Task inputs:
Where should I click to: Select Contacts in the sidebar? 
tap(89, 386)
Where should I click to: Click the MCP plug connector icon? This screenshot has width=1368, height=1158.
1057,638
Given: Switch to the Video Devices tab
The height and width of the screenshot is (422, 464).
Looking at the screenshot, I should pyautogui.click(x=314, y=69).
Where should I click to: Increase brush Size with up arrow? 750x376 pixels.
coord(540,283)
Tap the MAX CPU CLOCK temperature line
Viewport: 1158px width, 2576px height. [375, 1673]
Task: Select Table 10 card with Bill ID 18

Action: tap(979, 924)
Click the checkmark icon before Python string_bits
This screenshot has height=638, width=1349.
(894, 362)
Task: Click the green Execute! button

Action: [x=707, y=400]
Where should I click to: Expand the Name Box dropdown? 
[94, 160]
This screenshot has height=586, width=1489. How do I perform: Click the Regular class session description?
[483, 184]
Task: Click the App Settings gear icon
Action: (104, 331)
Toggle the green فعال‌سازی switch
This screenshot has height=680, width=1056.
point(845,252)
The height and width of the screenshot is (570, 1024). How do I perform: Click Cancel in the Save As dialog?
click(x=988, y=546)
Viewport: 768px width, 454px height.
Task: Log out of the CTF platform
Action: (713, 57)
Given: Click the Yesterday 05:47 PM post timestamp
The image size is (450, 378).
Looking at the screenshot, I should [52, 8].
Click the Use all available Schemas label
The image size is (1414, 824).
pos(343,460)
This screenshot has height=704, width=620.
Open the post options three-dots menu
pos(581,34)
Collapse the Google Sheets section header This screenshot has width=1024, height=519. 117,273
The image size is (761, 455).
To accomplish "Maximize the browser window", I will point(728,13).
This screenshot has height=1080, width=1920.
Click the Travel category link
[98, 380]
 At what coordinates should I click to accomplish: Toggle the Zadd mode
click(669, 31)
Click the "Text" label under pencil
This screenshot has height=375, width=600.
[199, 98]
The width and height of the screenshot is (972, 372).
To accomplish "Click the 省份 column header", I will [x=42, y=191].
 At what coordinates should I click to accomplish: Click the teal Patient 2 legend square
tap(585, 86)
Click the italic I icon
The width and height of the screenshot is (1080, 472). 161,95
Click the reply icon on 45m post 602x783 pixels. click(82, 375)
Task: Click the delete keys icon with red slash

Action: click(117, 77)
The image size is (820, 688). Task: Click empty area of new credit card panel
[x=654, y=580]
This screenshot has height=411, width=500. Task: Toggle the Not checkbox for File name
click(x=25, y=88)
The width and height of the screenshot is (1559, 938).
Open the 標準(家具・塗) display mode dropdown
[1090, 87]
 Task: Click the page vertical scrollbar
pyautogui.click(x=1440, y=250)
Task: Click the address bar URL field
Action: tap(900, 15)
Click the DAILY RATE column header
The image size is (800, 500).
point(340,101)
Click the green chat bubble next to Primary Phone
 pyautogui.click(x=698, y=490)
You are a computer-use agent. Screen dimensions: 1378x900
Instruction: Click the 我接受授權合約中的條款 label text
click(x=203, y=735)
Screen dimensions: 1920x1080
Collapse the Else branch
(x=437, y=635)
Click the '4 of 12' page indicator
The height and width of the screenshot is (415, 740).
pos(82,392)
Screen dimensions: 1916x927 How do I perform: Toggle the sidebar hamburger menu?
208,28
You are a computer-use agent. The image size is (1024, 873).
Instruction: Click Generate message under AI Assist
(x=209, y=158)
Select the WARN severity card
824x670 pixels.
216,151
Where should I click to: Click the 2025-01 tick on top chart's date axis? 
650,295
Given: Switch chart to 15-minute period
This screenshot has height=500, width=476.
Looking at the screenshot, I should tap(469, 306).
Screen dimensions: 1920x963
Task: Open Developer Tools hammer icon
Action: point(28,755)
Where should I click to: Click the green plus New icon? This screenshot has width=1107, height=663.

Exercise prompt: Count every line of the material above that holds the string "Given", then state only the total.

The completed task: 3